A curvy woman with Bettie Page bangs smiles down at two soldiers drinking beer.

"BOOBY TRAP," the poster warns. "Syphilis and Gonorrhea."

It's one of a dozen graphic posters featured in a University of Minnesota exhibit on the history of public sexual health campaigns. The American Social Health Association used the posters, pamphlets and even a dark 1933 feature film, "Damaged Lives," to educate about sexually transmitted infections and push against prostitution.

The exhibit, in the Elmer L. Andersen Library, "has something important to say not only about public health, but about U.S. culture" toward sexuality, said curator Linnea Anderson. "You could write a whole paper about how women are viewed."

The larger collection, part of the Social Welfare History Archives, is heavily used by researchers and students.

Undergraduates will "sometimes laugh," she said. "Sometimes they're angered by a portrayal, for example of women, who are either innocent victims or bad-girl prostitutes, or they'll think it's quirky or quaint."

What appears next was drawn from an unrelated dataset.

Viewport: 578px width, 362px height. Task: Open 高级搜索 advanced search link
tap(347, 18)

"That's the moment ... when the attitudes of the past and of the present can really be felt."

She included more recent pamphlets, featuring smiling couples, for contrast. But the exhibit designer also created three red mannequins to help question what hasn't changed.

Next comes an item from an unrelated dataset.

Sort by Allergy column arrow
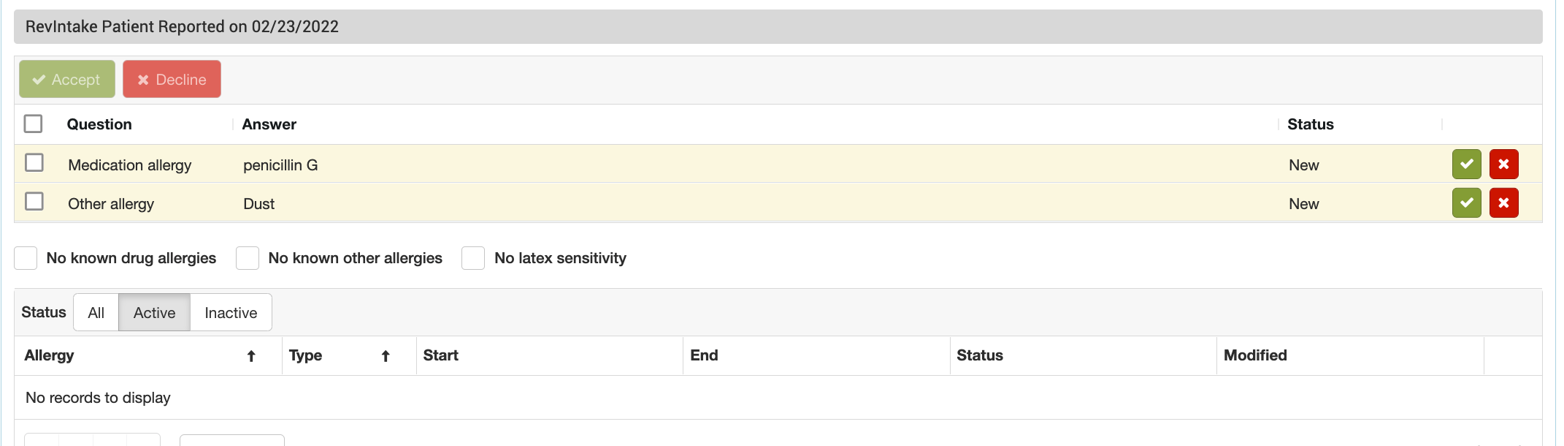click(251, 356)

"We still have a bit of this attitude, culturally, that sexuality is shameful, embarrassing or not to be discussed," she said.

The exhibit's title, "If we can get the beast out of his lair," refers to a cartoon in which a knight, bearing a sword labeled "medical science and education," approaches a dark cave. The cave, made of "mankind's ancient secretiveness and false modesty," protects the fanged beast of syphilis inside.

It's the kind of graphic that today would be considered far too earnest, Anderson said.

"The knight is even wearing star-spangled pantaloons," she said, laughing. "It doesn't get any better than that."